Set task 1:
Answer these from the forum thread on spaceflight:
(a) Is the drink called Tang still on the market, according to the reply to Starbeast?
(b) What was the scientists' response time to the 'crewmen' in direct proportion to?
(c) Why was the ISS orbit steeply inclined?
Set task 2: Echo everything in the forum thread on spaceflight from "That's the way" down to "apparently still is.".
Set task 3: Carry on the forum thread on spaceflight past its last line.

Source document:
-- Begin --
That's the way I feel - we have pocket communicators and whatnot but I can't believe so little has been done - all the things I thought I'd see that I never will. But it's only the US's Moon project that's fallen through - the Chinese appear to be going at it hammer and tongs. And I'm not sure even Mars is the big interest - it's the least under-promoted project, I guess.



Starbeast said:


> I wonder if the drink called Tang is still on the market?



I haven't seen any in years but I looked it up and it apparently still is.


----------



## mosaix (Nov 6, 2011)

One interesting aspect that was simulated was the communications lag. The time it took for the scientists to respond to requests from the 'crewmen' was in direct proportion to their supposed distance from Earth.


----------



## Metryq (Nov 6, 2011)

J-Sun said:


> we have pocket communicators and whatnot but I can't believe so little has been done



The small electronics have nothing to do with spaceflight—at least not directly. The computers used on Apollo were so incredibly primitive that the astronauts were practically barnstorming. The Moon program did, however, push the development of a revolution that changed the world.



> But it's only the US's Moon project that's fallen through



The Apollo program was, as Arthur C. Clarke once put it, "a series of brief reconnaissance raids." Despite "intelligence" during World War II, Allied technical experts did not believe rockets of the capacity reported were remotely possible. Even after the war, further development was sluggish and poorly supported until Sputnik. Then spaceflight became a political matter, which means gross inefficiency. 

Futurists had an entirely different program in mind, but it was all swept aside in favor of being the first to plant a flag. Thus, everything was done "backwards." The original dream was to build a reusable shuttle to loft the parts for a space station, which would serve as a space "drydock" for building mission ships to the Moon, Mars, and beyond.

_After_ reaching the Moon, the US and the USSR launched small space stations, _then_ made shuttles. The space shuttle was a boondoggle—every mission could have been done far more efficiently with disposable cargo and personnel boosters. Then ISS was compromised for political reasons: it was originally intended to have an equatorial orbit, which is ideal for the "drydock" mission. But the orbit was steeply inclined to make launches from Russia easier, even though the US launched the lion's share of tonnage. Barely finished, we now see news reports that ISS will be deorbited in another decade, or so.
-- End --
Stored data:
-- Begin --
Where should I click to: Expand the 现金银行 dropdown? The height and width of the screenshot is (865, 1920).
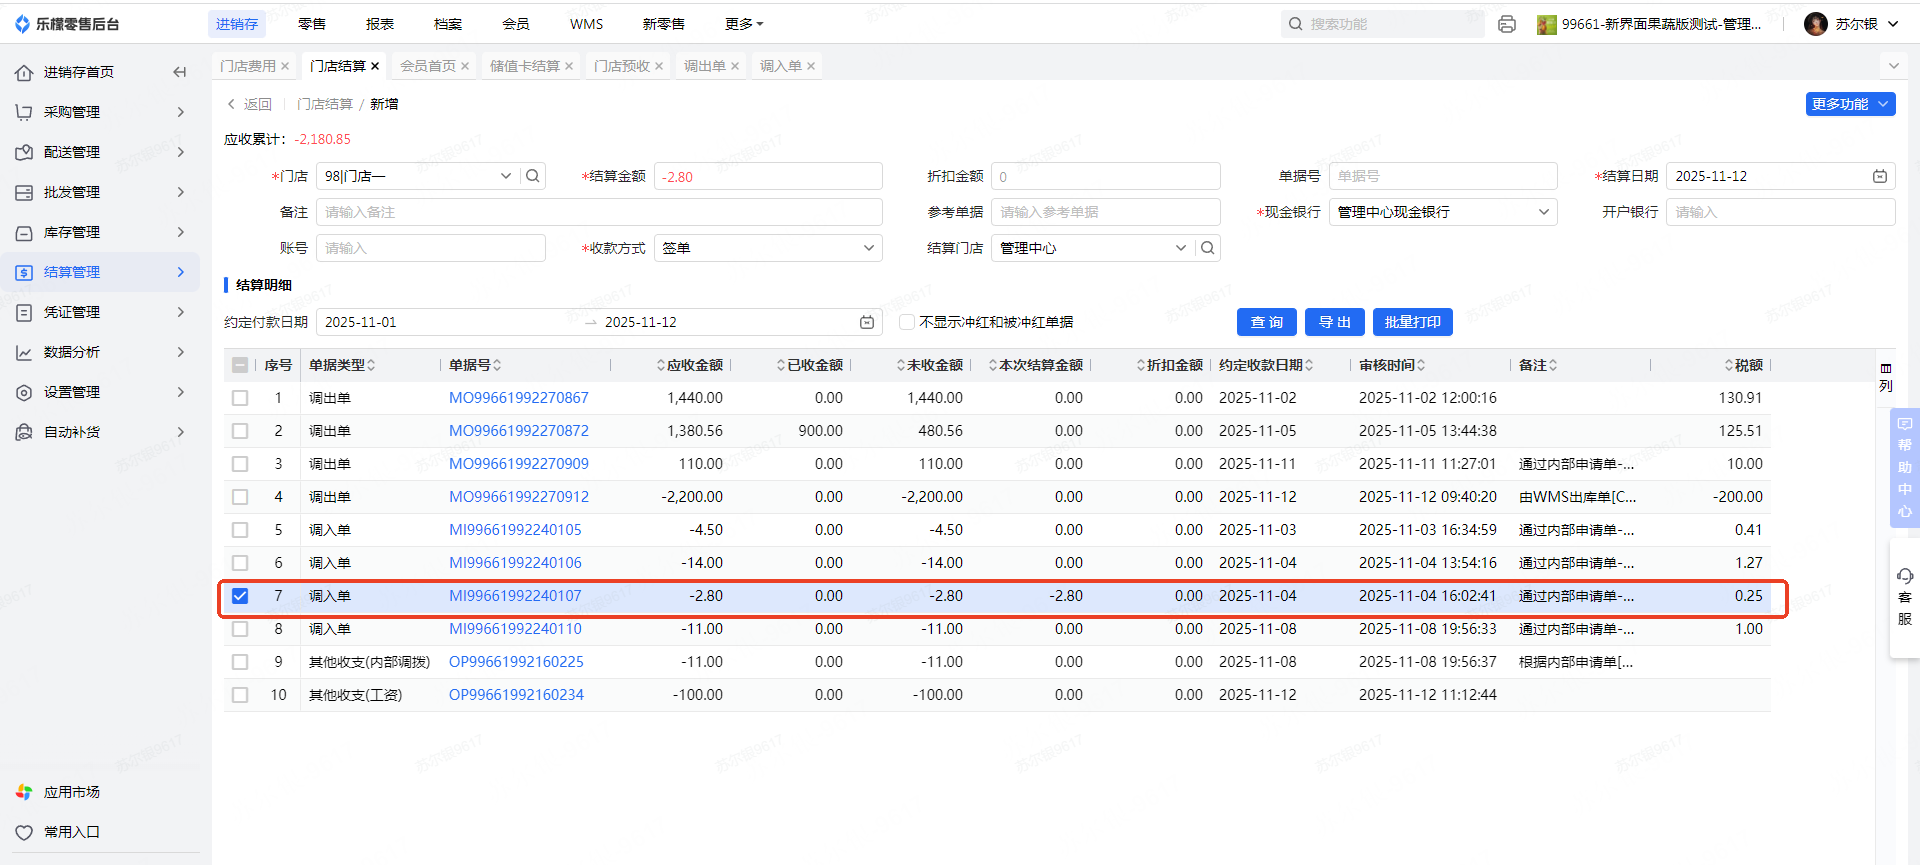(x=1442, y=212)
-- End --
Reply 1:
(a) Yes, it apparently still is.
(b) Their supposed distance from Earth.
(c) To make launches from Russia easier.

Reply 2:
That's the way I feel - we have pocket communicators and whatnot but I can't believe so little has been done - all the things I thought I'd see that I never will. But it's only the US's Moon project that's fallen through - the Chinese appear to be going at it hammer and tongs. And I'm not sure even Mars is the big interest - it's the least under-promoted project, I guess.



Starbeast said:


> I wonder if the drink called Tang is still on the market?



I haven't seen any in years but I looked it up and it apparently still is.

Reply 3:
So everything up to now has been stunts; there never was a US "Moon project."

Private industries, like SpaceX, will fill in for the retired shuttle. Perhaps China will be the next to reach the Moon, but it is only a matter of time before all the private industries surpass the tepid government efforts. (At which time, such private industries will probably be nationalized.)

If someone can limp to the Moon on chemical engines and get a semi-independent base set up, _maybe_ an exotic engine can be tested and then implemented far away from all the naysayers, scaredy-cats, and other obstructionists.

_But the payoff will be incalculable._


----------



## Metryq (Nov 6, 2011)

mosaix said:


> One interesting aspect that was simulated was the communications lag. The time it took for the scientists to respond to requests from the 'crewmen' was in direct proportion to their supposed distance from Earth.



Yeah, that's like roughing it with DVDs from Netflix, rather than the instant gratification of download. What an endurance test.


----------



## J-Sun (Nov 6, 2011)

Metryq said:


> The small electronics have nothing to do with spaceflight—at least not directly.



That was just a Star Trek joke along the lines of "Dude, where's my flying car?" - I was just saying that we have communicators, but no warp drives to strange new worlds.


----------



## Metryq (Nov 6, 2011)

J-Sun said:


> That was just a Star Trek joke along the lines of "Dude, where's my flying car?"



I understood your meaning. It's just that imagining the technology and society of a future time will often fall short. Even the past can surprise us. I was stunned when I first read that the German rocket engineers may have touched the edge of space with an unmanned shuttle-like vehicle in January 1945.

I lived through the "microchip revolution" and saw it happening all around me, but never realized how incredible it was until I read a history of it. Kids growing up with multiple computers in one house (along with mobile devices), the Internet, and cell phones may find it hard to imagine a time—not all that long ago—when people were routinely out of touch when stepping out of the house away from _the_ phone. Now people have to Twit every single move they make so the world will know. 

In the _Star Trek_ episode "The Menagerie" we learn that Capt. Pike has been disabled in a space accident and confined to a wheelchair that responds to his brainwaves. No doubt that seemed fantastic in 1966—when computers had displays of binary lights on them—but people would scoff at it today. Thought control interfaces are on the threshold of going mainstream and "bionics" like those seen in _The Six Million Dollar Man_ aren't far away. Yet _Star Trek_ is set over 200 years in the future and Mankind is hopping between stars in a matter of days.

I almost laugh when I see computers with a CRT in a movie. (Seems like it was a long time ago, doesn't it?) While watching _Enter The Dragon_ recently I noted the gigantic stereo headphones one of the characters was wearing, and I had to remind myself, "Oh right, no rare earth magnets in headphones back in the '70s."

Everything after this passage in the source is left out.